Chronique droits des femmes - Avortement en RDC : Que dit la loi et quelles sont les possibilités pour les femmes confrontées à une grossesse non désirée ?

Photo/ Droits tiers
Photo/ Droits tiers

Cette semaine, la chronique droits des femmes se penche sur le droit à l’avortement en RDC, entre interdictions légales, exceptions prévues par la loi, et réalités sur le terrain.

Un cadre légal restrictif, mais pas absolu

Pour mieux comprendre ce que dit concrètement la loi congolaise sur l’interruption volontaire de grossesse, nous avons interrogé Me Gisèle Nakuto, avocate spécialisée en droit de la santé et défenseure des droits des femmes.

Elle rappelle d’emblée que l’avortement est, en principe, interdit par le Code pénal congolais. L’article 165 punit toute femme qui se fait avorter, tout comme les personnes qui l’assistent, de cinq à quinze ans de servitude pénale, sauf dans un cas bien précis : lorsque la vie de la mère est en danger.

« Ce que beaucoup ignorent, c’est qu’une exception existe en droit congolais depuis très longtemps : si la grossesse met en péril la vie de la femme enceinte, l’interruption est légalement autorisée, sous supervision médicale », précise Me Nakuto.

Cependant, cette disposition reste floue, peu appliquée et très rarement invoquée, en raison d’une méconnaissance généralisée, tant par les professionnels de santé que par les magistrats et les femmes concernées elles-mêmes, a-t-elle indiqué.

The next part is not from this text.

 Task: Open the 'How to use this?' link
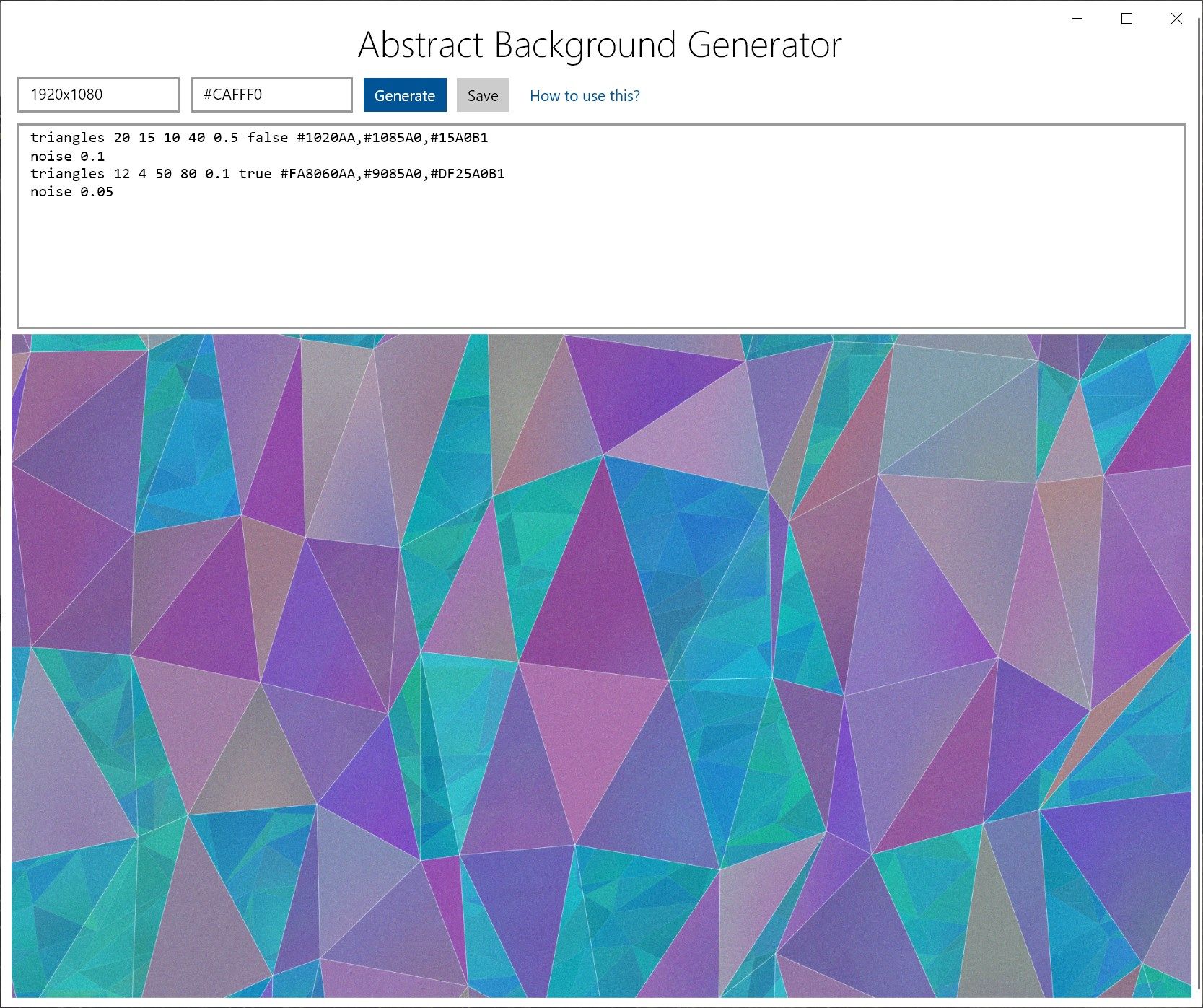[x=585, y=96]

Le Protocole de Maputo : un texte ratifié, mais ignoré

Depuis 2018, la RDC est également partie au Protocole de Maputo, un instrument juridique africain qui garantit, à son article 14, le droit des femmes à un avortement médicalisé dans plusieurs cas : viol, inceste, mise en danger de la santé physique ou mentale de la femme, ou malformation grave du fœtus.

« La ratification du Protocole de Maputo a élargi le cadre légal, mais sur le terrain, ce protocole n’est toujours pas intégré dans la législation nationale. Il n’a ni loi d’application, ni mécanisme effectif d’implémentation. En théorie, toute femme victime de viol ou porteuse d’une grossesse non viable devrait pouvoir bénéficier d’un avortement sécurisé. En pratique, les hôpitaux hésitent à le pratiquer, craignant des poursuites judiciaires », déplore l’avocate.

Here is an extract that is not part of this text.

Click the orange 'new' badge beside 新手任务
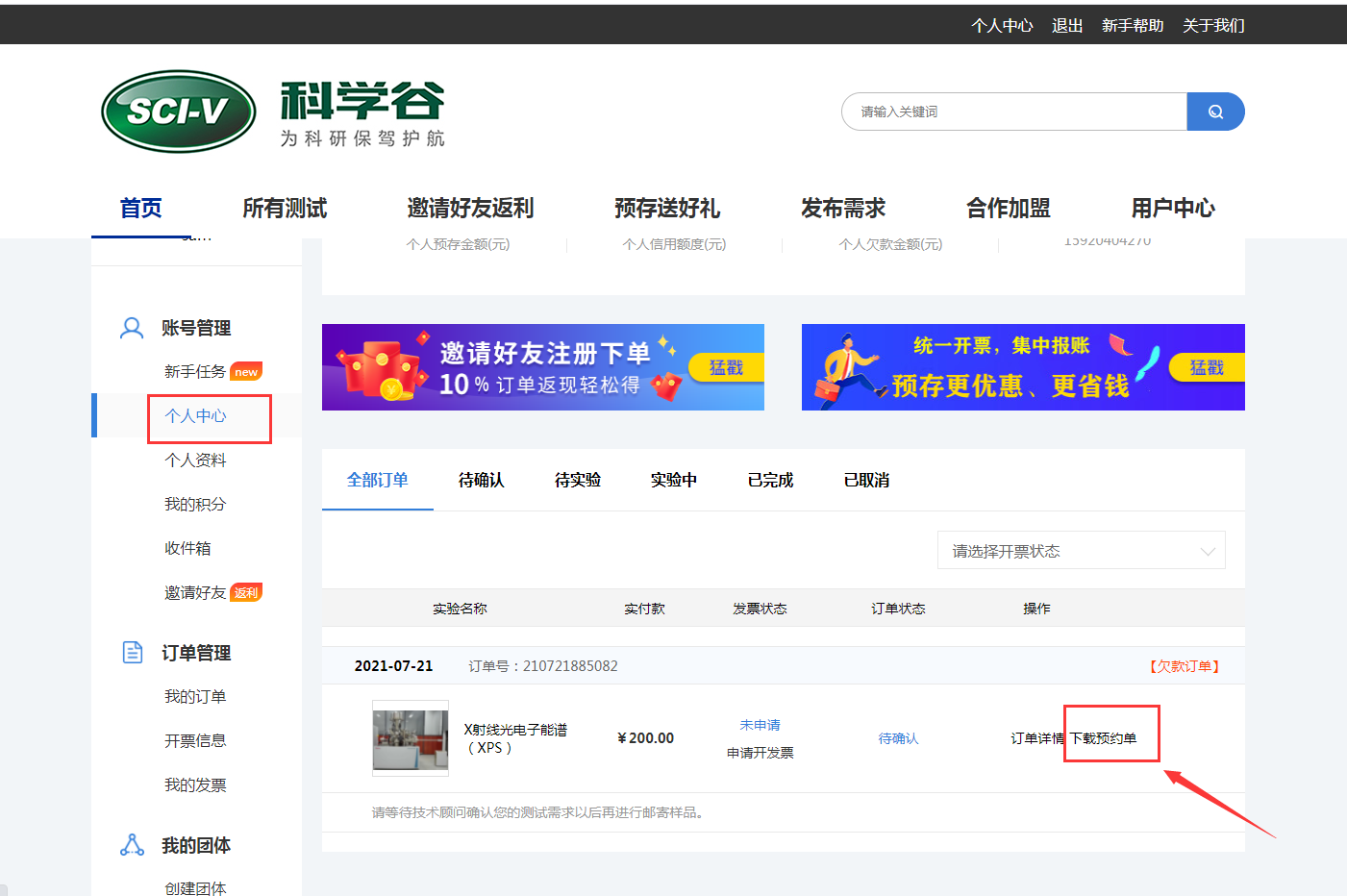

Malgré ces ouvertures légales, Gisèle Nakuto alerte sur un paradoxe inquiétant : des femmes sont encore poursuivies, voire emprisonnées, pour avoir mis fin à une grossesse non désirée, même dans des contextes extrêmes comme le viol ou la pauvreté.

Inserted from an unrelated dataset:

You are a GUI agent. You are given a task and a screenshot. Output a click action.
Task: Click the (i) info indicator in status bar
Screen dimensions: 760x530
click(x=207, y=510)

« Les poursuites sont rares, mais elles existent. Et les sanctions sont lourdes, aussi bien pour les femmes que pour les médecins ou les sages-femmes qui les assistent, même quand l’intervention est justifiée médicalement. Face à ce flou juridique, de nombreuses femmes se tournent vers des avortements clandestins, souvent pratiqués dans des conditions sanitaires déplorables, au péril de leur santé et de leur vie », dit-elle.

Un silence médical et judiciaire qui coûte des vies

Les conséquences de ces avortements clandestins sont dramatiques : selon les estimations de l’OMS, plus de 50 % des avortements en Afrique subsaharienne sont considérés comme à risque, causant des milliers de décès chaque année. En RDC, les données précises manquent, mais les ONG signalent une hausse des complications liées à des avortements non médicalisés.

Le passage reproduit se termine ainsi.